What was the first drug approved specifically to slow kidney function loss in IgA nephropathy?
TARPEYO (budesonide delayed-release), developed by Calliditas Therapeutics, received full FDA approval in December 2023 as the first treatment shown to significantly reduce loss of kidney function in adults with primary IgA nephropathy. It works by delivering budesonide to the gut-associated lymphoid tissue where pathogenic IgA1 is produced.
Is there a non-immunosuppressive treatment option for IgA nephropathy?
Yes. FILSPARI (sparsentan), approved by Travere Therapeutics, is the first and only non-immunosuppressive therapy approved for IgA nephropathy. It received full FDA approval in September 2024 and works by blocking both endothelin and angiotensin pathways rather than suppressing the immune system.
Can IgA nephropathy be cured with these new drugs?
No. Current approved therapies slow disease progression and reduce proteinuria, but they do not cure IgA nephropathy or reverse existing kidney damage. They are disease-modifying, meaning they change the trajectory of the disease rather than eliminate it. Ongoing treatment and monitoring are necessary.
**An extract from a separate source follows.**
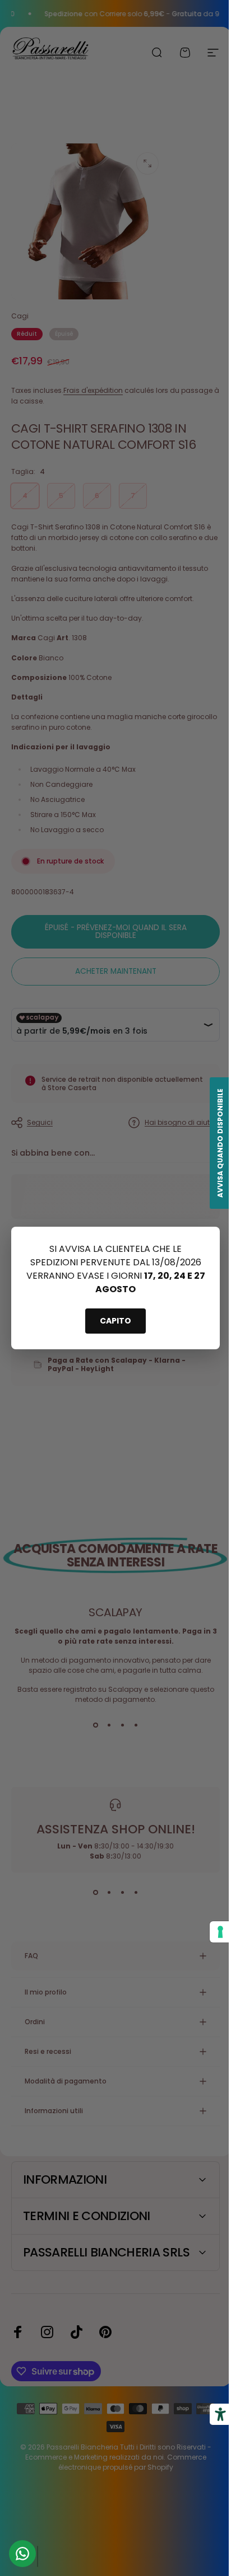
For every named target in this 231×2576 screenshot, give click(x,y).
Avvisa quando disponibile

How does kidney disease relate to brain health and dementia risk?
Chronic kidney disease is an established independent risk factor for cognitive decline and dementia. Shared mechanisms include vascular damage, chronic inflammation, buildup of uremic toxins that can cross the blood-brain barrier, and blood pressure dysregulation affecting brain blood flow. Preserving kidney function may therefore support long-term cognitive health.
What is the newest FDA-approved treatment for IgA nephropathy?
VOYXACT (sibeprenlimab), developed by Otsuka Pharmaceutical, received accelerated FDA approval on November 25, 2025. It is a monoclonal antibody that blocks APRIL, a key driver of pathogenic IgA1 production. It is self-administered as a subcutaneous injection every four weeks and showed a 51 percent placebo-adjusted reduction in proteinuria in the VISIONARY Phase 3 trial.